I thank you very much for your responsen?"

>A switch to single-member districts, then, has two effects. First, it eliminates the intraparty competition AT THE DISTRICT LEVEL, and hence removes the need for same-party candidates to find a way to divide the vote.As long as the parties maintain control over who runs under their party label, this implies a move away from personalistic campaigning and toward party-based appeals.
I wonder whether the third sentence undermines the first; that is, does the intra-party competition simply become inter-party competition-- just simply with the same actors / MPs? That would be my opinion as conservative MPs line up as the "chosen" candidate for the LDP and Shinshinto, bringing with them their koenkai.

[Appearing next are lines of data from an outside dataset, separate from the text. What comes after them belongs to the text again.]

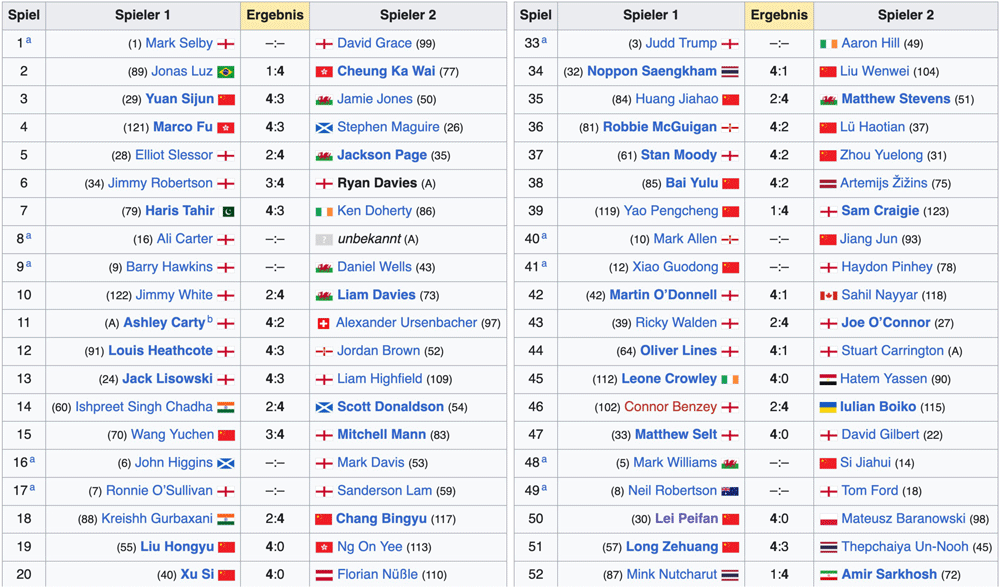Screen dimensions: 1000x587
Task: Click the left table's Ergebnis column header
Action: pos(275,15)
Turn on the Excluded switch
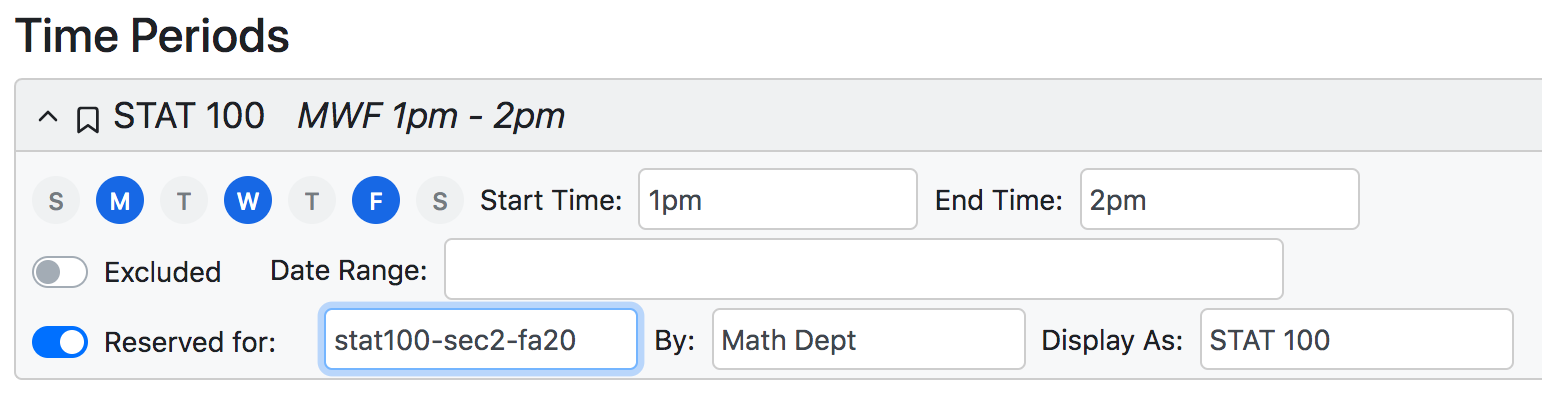The image size is (1542, 394). (x=60, y=272)
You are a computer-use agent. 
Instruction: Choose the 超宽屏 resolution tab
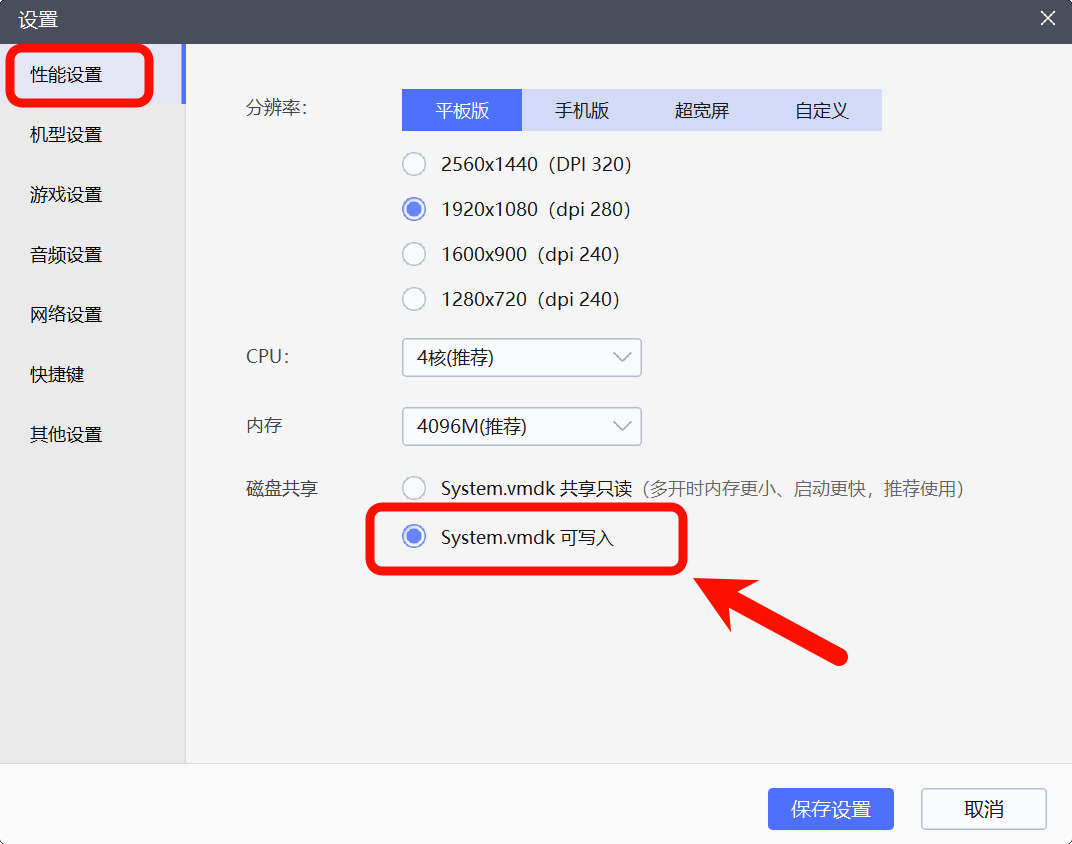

>The second, important effect is that the threshold of exclusion (the percentage of votes a candidate must win in order to guarantee victory) increases dramatically. Now a candidate must win 51 percent of the vote to be assured of a seat (a smaller number might be enough if there are more than two candidates, but Duverger's point was that the field should eventually be whittled to two). Under SNTV with multimember districts, one could be assured of a seat with as little as 25% of the vote in 3-member districts, and as little as 16.7% of the vote in 5-mbr districts.
I agree, however, what is the consequence of a higher threshold value in a smaller district?

>district, and you win. Prof. Rosenbluth's point (taken from Duverger and Downs 1957) was that with the need to win a MAJORITY (50%+1) of the voters, candidates would be obliged to cast their nets more broadly, to appeal to "lowest common denominator" interests in the electorate. This could imply more consumer-based appeals (everyone is a consumer) and fewer "producer-based appeals" (i.e., less catering to special interests).
I am a little unclear, but what is the difference between a "consumer" and a "special interest?" What happens in local districts, e.g. Akita? Can any candidate, from any party, seriously contemplate running-- let alone victory-- without pledging support for agricultural protectionism? I do not personally believe so. What then becomes of policy-appeal and issue/party-label salience?

>One final comparative note in an overly-long contribution. In Germany, whose lower house electoral system Japan has adapted and adopted (there is one crucial difference concerning how seats are allocated between the PR and SMD sections), there is very little if any personal voting of the type common in Japan under SNTV.
This comment is interesting, could you provide a citation.

Thank you once again for your comments.